The best platform for Python analytics.
August 08, 2016

The best platform for Python analytics.

Alexander Lubyansky | TrustRadius Reviewer
Score 10 out of 10
Vetted Review
Verified User

Overall Satisfaction with Anaconda

I'm still a bit new here, but we have many different places where we do analytics. Some people like SAS, some like R, some like Python, some like SQL, some like Excel, etc. Anaconda is the "no duh" default distribution for doing analytics or anything scientific in Python. In particular, once you do your pull from the server, it's really necessary to have a powerful tool for data analysis. SQL "can" do a lot of things, but it is just horrible for analytics. Like using vice grips to brush your teeth.
  • Anaconda (i.e.

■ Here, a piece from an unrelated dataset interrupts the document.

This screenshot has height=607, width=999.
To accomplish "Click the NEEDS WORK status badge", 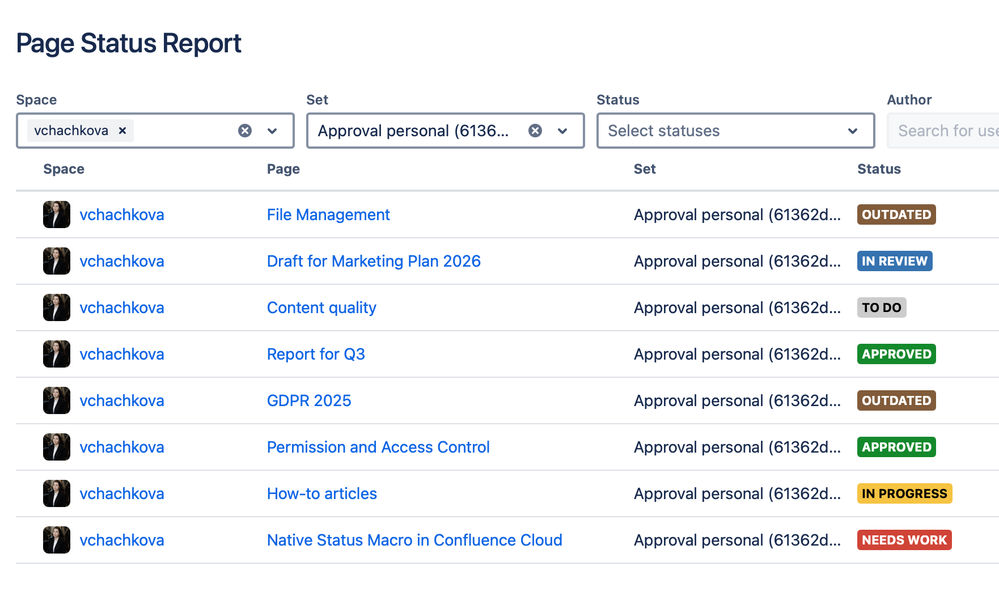I will point(903,540).
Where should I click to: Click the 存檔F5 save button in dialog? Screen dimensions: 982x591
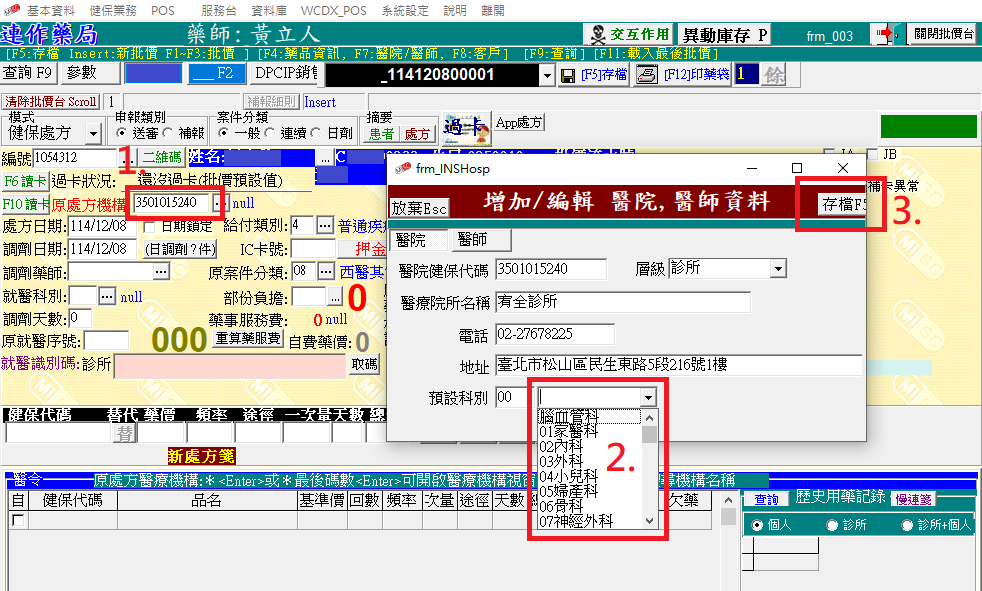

Python with lots of packages and the fabulous iPython/Jupyter Notebook) does analytics well. In analytics, or "data science" or whatever buzzword, you have to pick your poison: Python, R, or SAS. Python is the only one that's good at doing other things as well.
  • Like visualization...The quality of the built in types of scientific visualization in Python vs. R and their aesthetics is up for grabs. However, Python can do a whole lot of different kinds of visualization above and beyond R. Similarly, JavaScript probably can do more/better visualization than Python, but it's not meant for analytics. Anaconda has enough visualization packages to get you started.
  • It's still a little buggy. Especially the launcher.
  • It's not always easy to set up. It's not exactly difficult: a Google search away for most things, but silly stuff like path names, installing custom fonts and colors. That kind of thing.
Simple story. I tried both. Canopy felt somehow unintuitive to use.
If you are doing Python analytics, it's possible but nearly pointless to roll your own distribution. There are only two main analytics distributions, and Anaconda is the better one. So use Anaconda. As a distribution, if you are doing other Python stuff, then Anaconda holds a lesser utility.